▸ **Texte à lire**
____________
Nouvelle décision sur la dialectique de la preuve en matière de contentieux fiscal. Saisie d'un litige portant sur la résidence fiscale d'un contribuable, initialement établie sur la base d'éléments de preuve jugés illégaux, le juge de l'impôt admet que l'administration puisse, en cours d'instance d'appel, produire de nouvelles pièces pour purger le vice originel et fonder le bien-fondé de l'imposition et... ainsi "sauver" un redressement mal engagé.
Le principe, déjà rappelé par le juge de l'impôt et découlant des exigences de l'article 16 de la DDHC est clair : l'administration ne peut fonder une imposition sur des pièces ou documents obtenus par une autorité administrative ou judiciaire dans des conditions déclarées ultérieurement illégales. En l'espèce, le débat initial portait sur l'utilisation de données de connexion (géolocalisation) recueillies par l'AMF auprès d'opérateurs de télécommunications, sur le fondement de dispositions législatives qui ont par la suite été jugées non conformes au droit de l'Union européenne (Arrêt de la CJUE du 20 septembre 2022, C-339/20) et à la Constitution (Arrêt du Conseil. constitutionnel du 21 juillet 2017, n° 2017-646/647 QPC).
La sanction d'une telle irrégularité est en principe la décharge des impositions.
____________
▸ **Jeu de données**
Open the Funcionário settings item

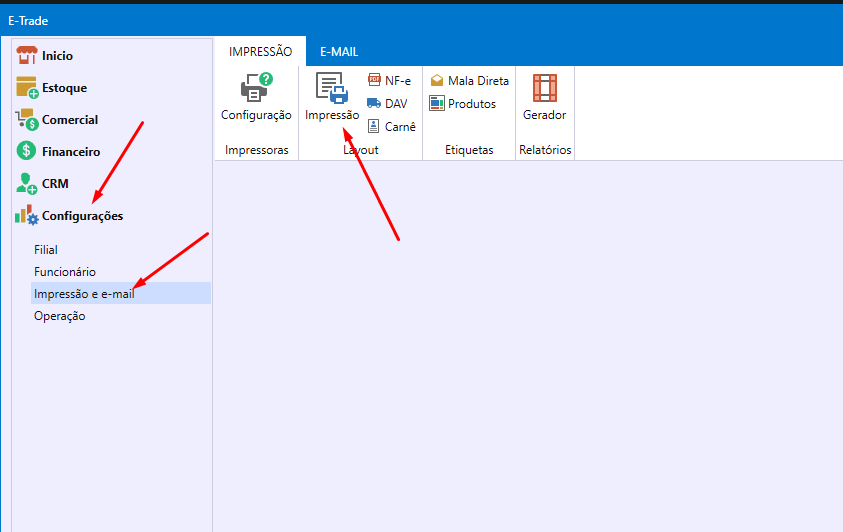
____________
Recopiez le texte sur la preuve en contentieux fiscal de « Nouvelle décision sur » à « redressement mal engagé. », en substituant « redevable » à « contribuable ». Appuyez-vous uniquement sur le texte pour répondre.

▸ **Réponse rédigée**
Nouvelle décision sur la dialectique de la preuve en matière de contentieux fiscal. Saisie d'un litige portant sur la résidence fiscale d'un redevable, initialement établie sur la base d'éléments de preuve jugés illégaux, le juge de l'impôt admet que l'administration puisse, en cours d'instance d'appel, produire de nouvelles pièces pour purger le vice originel et fonder le bien-fondé de l'imposition et... ainsi "sauver" un redressement mal engagé.